“It’s amazing that food and agriculture is probably the largest industry in the world but that the amount of capital, innovation, and entrepreneurship is relatively small compared to what we see in other industries; that was my first takeaway on entering this space,” says Aaron Rudberg, the recent high profile hire by S2G Ventures, the agrifood tech venture capital firm.
S2G recently closed its second fund on $180 million and is the most active dedicated agrifood tech venture capital firm today with 30 investments under its belt.
Rudberg is S2G’s chief operating officer and joined the Chicago-based firm from the $3.3 billion private equity and venture capital business Baird Capital where he spent nearly 10 years as a partner overseeing global strategy, investor relations, marketing and business development. The agrifood industry is fairly new to Rudberg who says his experience is mostly in technology and software.
Rudberg’s role will focus on building out the firm’s infrastructure so it can continue to scale. This will involve introducing best practices on how to manage funds, providing more structured support to portfolio companies, particularly in hiring talent, structuring their sales processes, and interacting with industry corporates.
“While this sector has not been a focus before, I’m familiar with the business model, characteristics, and best practices that bring both successes and failures, so I hope to bring that experience to bear at S2G,” he says.
AgFunder Co-Investment Fund III is now open for investment. Closing June 15, Spots are limited.
AgriFood Tech VCs Behind Operationally
Operationally, Rudberg believes the agrifood tech venture industry has some catching up to do with other startup industries such as healthcare and software.
“I have seen few, if any, [agrifood tech investment] firms that have extensive resources to help portfolio companies on the operating side,” he says. “Looking at our 30 portfolio companies, they are all going through growing pains and often have more opportunity than resources, so that’s an opportunity for us to offer them more support around sales or human capital, performance assessment, and corporate relationships to help accelerate their growth.”
By building this “operational toolkit,” Rudberg hopes S2G will differentiate itself from others, and become a better partner for startups.

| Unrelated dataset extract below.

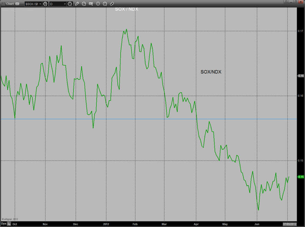Click the circled A alert icon

(x=105, y=4)
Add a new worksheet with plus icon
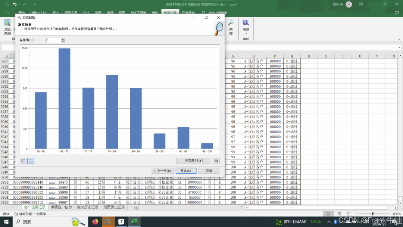The width and height of the screenshot is (403, 227). click(x=136, y=208)
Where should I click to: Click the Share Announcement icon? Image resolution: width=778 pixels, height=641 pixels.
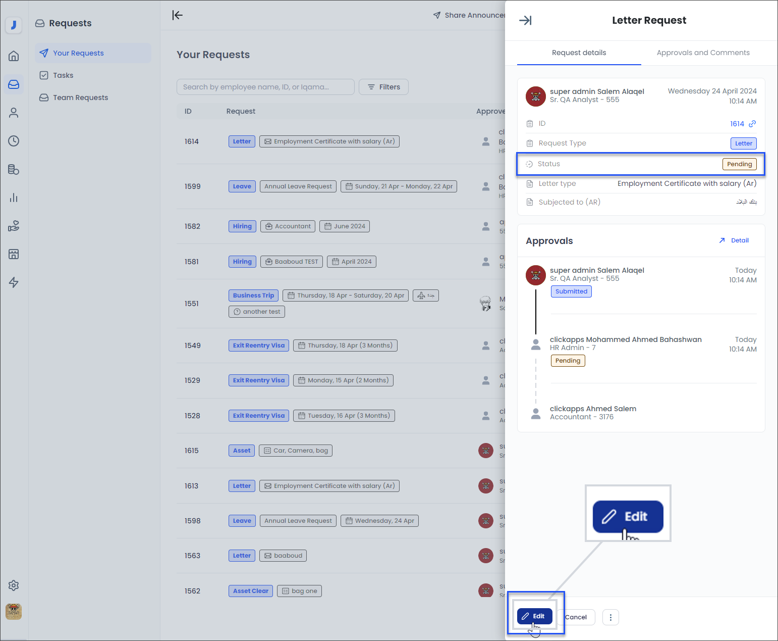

“We want to be more than just capital,” he says. “We will provide capital to get into the game, then offer advice and counsel based on pattern recognition and experience.”

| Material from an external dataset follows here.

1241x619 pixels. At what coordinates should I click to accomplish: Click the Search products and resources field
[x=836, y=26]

S2G will focus on building out support for its portfolio companies in three core areas: sales, human capital, and corporate development.
Key Support: Sales, Human Capital, Corporates
In sales, Rudberg says the firm aims to help companies leverage online channels, digital content, and data to build a sales process that’s repeatable.
For human capital, it’s about building the right culture internally to find the right talent. This is likely to involve S2G making direct recommendations for hires based on the build-out of its own CRM system of top executives. Rudberg references Baird, which had two people working full time to support its portfolio companies in hiring talent.
For corporate development, Rudberg wants S2G to continue to build relationships with strategic industry players; he says half of the firm’s 80 co-investors are strategics.
“All startups are looking for relationships with large corporates; the more we can be engrained in those relationships and bring startups insights from top strategics, the more we can provide better insight on tactics and strategy, as we well as potential exit opportunities,” he says.
Building Virtual Vertical Integration in the Portfolio
S2G invests in startups from farm-to-fork with the aim of assembling a “virtual” vertically-integrated portfolio of agrifood tech companies, Sanjeev Krishnan, managing partner of the firm, tells AgFunderNews.
The firm’s first $125 million fund invested in companies spanning farmer-focused tools, inputs, procurement and logistics, processing, brands, retail and restaurants, and consumers.
The firm aims to use this virtual vertical integration to create connections across the supply chain and link consumer trends to decisions made on the farm. Clusters of portfolio companies around certain issues can then form, presenting opportunities for the companies to work together, thereby creating efficiencies in the supply chain.
For example, two portfolio companies — MycoTechnology and Blue Prairie Foods — are working on ingredients (or “inputs”) that reduce sugar use in food products, while another five are producing low-sugar foods — Back to the Roots, Maple Hill Creamery, Froozer, Ripple, and Once Upon a Farm.
“One portfolio company’s issue can be a purchase order for another,” says Krishnan.
The other food system issues these startups are working on include climate change, human health, sugar consumption, food waste, the democratization of organic food, farmer profitability, food access, the future of proteins, nutrition, traceability, water, transparency, and soil health.
What’s Next for Fund II?
Fund II will largely follow a similar strategy to Fund I, investing across the food ecosystem, but may make larger investments, says Krishnan adding that it will invest between $250k and $25 million per company, syndicating larger investments too.
Finding other investors for agrifood tech deals is not without its challenges, however.
“While the US food system is a $1.2 trillion industry, there is not enough dedicated risk capital available to support entrepreneurs during their critical growth stage,” says Krishnan. “We spend significant time syndicating our investments and ensuring that our entrepreneurs work with trusted financial and strategic partners.”
Fund II also attracted commitments from a similar subset of investors — predominantly family offices, some of which are associated with the food industry.
The team will be hiring at least three new members of staff in the near future.